• Excerpt provided
· · ·

The first question comes from Steve Fleishman with Wolfe Research.

Speaker 4

Congrats on the Duane Arnold news. Maybe just on that topic, John, can you give us any sense on what the cost of restart might be and also the buy-in price of the 30% that you're buying in of Duane Arnold?

John Ketchum Chairman

Yes. Thanks, Steve. Appreciate the question. So first of all, just the sensitivities, we're not going to go into the CapEx number on this call. But needless to say, we feel very good about our ability to recommission Duane very efficiently. The plant is in great shape. As I said before, the team that will be doing the recommissioning is the same team that did the decommissioning. I've been out there recently to tour the facility. It's in good shape. So we'll provide more details on that as we move forward. On your second question on the 30% buyout of CIPCO and Corn Belt, it's really pretty straightforward. I mean that buyout was done in exchange for us assuming their decommissioning liability. It's pretty much that straightforward. And from our standpoint, we have more than ample decommissioning funds that had already been set aside. So I think it's attractive for us. I think it's attractive for CIPCO and Corn Belt as well; it’s a win-win for all parties involved.

Speaker 4

Okay. I have another question on a different topic. It was great to see another 3 gigawatt quarter added, but I noticed there was a gigawatt removed from the backlog. Could you speak about the reasons behind that 1 gigawatt removal?

John Ketchum Chairman

Yes, absolutely, Steve. This is pretty straightforward. So as you said, we added 3 gigawatts. I mean, another really strong quarter of origination, and we are just seeing a lot of demand for renewables and storage in the market. And remember, so out of that 3 gigawatts, we put 1.7 gigawatts into service in the quarter. And really, I think what you're referencing is the 900 megawatts. Let me just break that down. So we removed 650 megawatts from backlog, which was pretty conservative by us. I think you know we're pretty conservative in how we manage the backlog. We did that for various development reasons. And this is really on some smaller projects that we are continuing to manage, as we move forward. I think we're going to get it all back in '26 and '27 on that 650 megawatts. So it will just come a little bit later. And then there was another 250 megawatts that we just had a little bit of a permitting delay on. So we're just shifting that from '25 to '26. And when you put that 900 megawatts together, it’s what, call it, 130 of the backlog, but feel good about getting all of that back. It just comes a little bit later in time. Otherwise, had you included that, we would have been at the bottom end of the '24, '25 range. And I think as investors saw, we've reaffirmed our expectations through '27, including the fact we'd be disappointed not to be at the high end of the range. And so these moves really just don't have any impact on our ability to meet our financial expectations that we've communicated to investors. And as you look out, a lot of positives to see in the backlog. I mean '28 and beyond are shaping up unbelievably well. We just got a great head start on those years. So overall, we're in really, really good shape where we sit now. And I have no concerns about where the backlog sits, and it's as strong as it's ever been.

Operator

The next question comes from the line of Shar Pourreza with Wells Fargo.

Speaker 5

John, I know you mentioned to Steve that you didn't want to discuss the actual CapEx numbers for Duane Arnold, but I would like to ask about the qualitative aspects of the plant. There's a target of $1.6 billion for a Pennsylvania plant that is currently under budget. You mentioned that this current plant is in good shape. Can you provide some insights on what you're observing with that plant and how we should interpret it without delving into the numbers?

· · ·

• Exercise materials
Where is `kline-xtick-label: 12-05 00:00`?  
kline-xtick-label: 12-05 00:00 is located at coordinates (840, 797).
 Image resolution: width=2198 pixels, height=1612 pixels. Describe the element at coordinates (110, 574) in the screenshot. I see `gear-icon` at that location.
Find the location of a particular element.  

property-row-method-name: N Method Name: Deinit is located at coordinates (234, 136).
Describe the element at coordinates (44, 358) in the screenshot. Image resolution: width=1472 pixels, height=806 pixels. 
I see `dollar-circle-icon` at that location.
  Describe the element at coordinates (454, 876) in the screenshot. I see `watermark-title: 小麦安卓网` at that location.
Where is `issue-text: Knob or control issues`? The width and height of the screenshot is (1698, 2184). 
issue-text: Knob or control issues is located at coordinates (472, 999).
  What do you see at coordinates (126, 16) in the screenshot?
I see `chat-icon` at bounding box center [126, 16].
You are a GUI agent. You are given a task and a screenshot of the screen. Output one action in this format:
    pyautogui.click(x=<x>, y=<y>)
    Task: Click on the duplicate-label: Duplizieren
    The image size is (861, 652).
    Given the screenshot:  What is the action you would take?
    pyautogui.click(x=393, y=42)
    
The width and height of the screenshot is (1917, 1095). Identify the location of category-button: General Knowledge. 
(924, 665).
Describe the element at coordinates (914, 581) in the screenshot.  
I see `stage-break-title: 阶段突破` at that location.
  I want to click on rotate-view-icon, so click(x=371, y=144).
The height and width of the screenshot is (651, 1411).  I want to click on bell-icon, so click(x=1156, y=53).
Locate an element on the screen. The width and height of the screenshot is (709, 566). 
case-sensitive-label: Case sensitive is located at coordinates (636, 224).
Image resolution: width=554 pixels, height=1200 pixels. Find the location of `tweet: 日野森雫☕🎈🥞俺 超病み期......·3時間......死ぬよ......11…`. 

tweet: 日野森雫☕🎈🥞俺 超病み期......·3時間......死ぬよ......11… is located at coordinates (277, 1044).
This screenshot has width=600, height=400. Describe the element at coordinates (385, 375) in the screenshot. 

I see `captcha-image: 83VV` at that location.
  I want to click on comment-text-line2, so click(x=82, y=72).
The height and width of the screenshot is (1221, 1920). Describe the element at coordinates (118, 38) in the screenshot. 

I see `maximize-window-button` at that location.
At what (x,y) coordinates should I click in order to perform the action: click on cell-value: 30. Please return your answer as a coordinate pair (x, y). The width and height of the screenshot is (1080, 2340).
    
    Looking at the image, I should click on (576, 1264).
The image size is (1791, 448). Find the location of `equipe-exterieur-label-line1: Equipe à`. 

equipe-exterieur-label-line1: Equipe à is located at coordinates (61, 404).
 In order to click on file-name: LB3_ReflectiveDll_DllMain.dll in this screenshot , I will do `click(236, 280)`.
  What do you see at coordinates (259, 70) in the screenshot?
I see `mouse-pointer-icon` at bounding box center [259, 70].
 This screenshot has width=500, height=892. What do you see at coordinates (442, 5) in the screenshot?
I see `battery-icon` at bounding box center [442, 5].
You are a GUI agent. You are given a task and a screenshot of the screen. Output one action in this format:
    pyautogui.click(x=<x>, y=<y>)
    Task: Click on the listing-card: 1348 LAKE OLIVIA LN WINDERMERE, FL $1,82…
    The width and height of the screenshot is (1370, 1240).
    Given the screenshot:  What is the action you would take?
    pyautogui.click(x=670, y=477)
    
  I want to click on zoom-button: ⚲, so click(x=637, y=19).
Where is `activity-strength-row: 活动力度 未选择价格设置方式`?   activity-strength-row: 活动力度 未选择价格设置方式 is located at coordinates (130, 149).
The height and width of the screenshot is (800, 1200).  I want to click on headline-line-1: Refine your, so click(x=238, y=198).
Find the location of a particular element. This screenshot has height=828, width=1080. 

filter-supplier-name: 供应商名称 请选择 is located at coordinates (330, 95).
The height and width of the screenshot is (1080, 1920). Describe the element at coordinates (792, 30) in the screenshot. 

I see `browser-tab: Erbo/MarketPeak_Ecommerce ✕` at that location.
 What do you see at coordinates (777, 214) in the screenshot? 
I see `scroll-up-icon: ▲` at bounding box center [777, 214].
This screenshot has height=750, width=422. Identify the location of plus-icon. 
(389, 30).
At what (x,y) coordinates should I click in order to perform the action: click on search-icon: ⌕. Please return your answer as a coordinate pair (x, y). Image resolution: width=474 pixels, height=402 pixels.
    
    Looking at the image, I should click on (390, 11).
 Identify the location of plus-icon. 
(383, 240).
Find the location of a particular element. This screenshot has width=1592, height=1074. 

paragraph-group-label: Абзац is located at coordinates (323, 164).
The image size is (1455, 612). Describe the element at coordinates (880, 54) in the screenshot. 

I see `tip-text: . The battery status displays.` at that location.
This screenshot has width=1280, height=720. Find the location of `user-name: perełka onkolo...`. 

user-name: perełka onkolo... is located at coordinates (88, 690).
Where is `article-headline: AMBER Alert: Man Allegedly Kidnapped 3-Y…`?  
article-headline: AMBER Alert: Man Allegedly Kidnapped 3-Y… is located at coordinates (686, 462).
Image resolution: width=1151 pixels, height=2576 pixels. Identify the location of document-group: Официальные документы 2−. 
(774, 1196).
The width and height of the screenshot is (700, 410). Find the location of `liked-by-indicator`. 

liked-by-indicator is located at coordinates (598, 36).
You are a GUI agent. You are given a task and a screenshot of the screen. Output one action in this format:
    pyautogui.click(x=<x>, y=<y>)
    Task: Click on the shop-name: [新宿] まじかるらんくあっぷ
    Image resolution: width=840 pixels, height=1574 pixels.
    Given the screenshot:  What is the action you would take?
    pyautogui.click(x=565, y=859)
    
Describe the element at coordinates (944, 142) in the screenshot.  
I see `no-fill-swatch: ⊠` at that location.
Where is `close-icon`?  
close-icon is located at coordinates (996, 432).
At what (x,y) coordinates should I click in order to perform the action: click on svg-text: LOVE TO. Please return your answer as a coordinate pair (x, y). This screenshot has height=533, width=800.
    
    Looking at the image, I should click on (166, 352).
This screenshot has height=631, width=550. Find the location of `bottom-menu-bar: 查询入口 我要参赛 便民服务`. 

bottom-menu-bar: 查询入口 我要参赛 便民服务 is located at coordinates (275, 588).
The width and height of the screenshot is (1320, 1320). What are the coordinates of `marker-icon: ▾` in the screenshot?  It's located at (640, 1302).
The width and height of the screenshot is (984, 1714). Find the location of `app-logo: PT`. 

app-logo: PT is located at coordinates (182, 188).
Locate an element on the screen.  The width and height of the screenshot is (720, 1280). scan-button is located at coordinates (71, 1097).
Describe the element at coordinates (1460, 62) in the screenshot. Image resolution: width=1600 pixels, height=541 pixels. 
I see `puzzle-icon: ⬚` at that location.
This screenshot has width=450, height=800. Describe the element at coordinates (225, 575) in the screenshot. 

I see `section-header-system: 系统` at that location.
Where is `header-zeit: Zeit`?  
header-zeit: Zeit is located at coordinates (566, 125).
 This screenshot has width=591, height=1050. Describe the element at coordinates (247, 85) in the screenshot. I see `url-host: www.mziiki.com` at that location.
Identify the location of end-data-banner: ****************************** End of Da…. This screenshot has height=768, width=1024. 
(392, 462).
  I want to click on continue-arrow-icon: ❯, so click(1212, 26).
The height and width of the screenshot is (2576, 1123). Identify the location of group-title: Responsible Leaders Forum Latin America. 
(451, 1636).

· · ·

• Tasks to carry out
a: Answer the following from the earnings call transcript:
(i) In exchange for what was the 30% buyout of CIPCO and Corn Belt done?
(ii) How many megawatts were removed from backlog for development reasons?
(iii) What is the target figure mentioned for the Pennsylvania plant?
b: From the records, return exactly the lines beginning with the one containing "I want to click on zoom-button: ⚲, so" and continuing through the one containing "filter-supplier-name: 供应商名称 请选择".
The earnings call transcript and the records bear no relation to each other.

• Task solutions
a:
(i) Assuming their decommissioning liability.
(ii) 650 megawatts.
(iii) $1.6 billion.

b:
  I want to click on zoom-button: ⚲, so click(x=637, y=19).
Where is `activity-strength-row: 活动力度 未选择价格设置方式`?   activity-strength-row: 活动力度 未选择价格设置方式 is located at coordinates (130, 149).
The height and width of the screenshot is (800, 1200).  I want to click on headline-line-1: Refine your, so click(x=238, y=198).
Find the location of a particular element. This screenshot has height=828, width=1080. 

filter-supplier-name: 供应商名称 请选择 is located at coordinates (330, 95).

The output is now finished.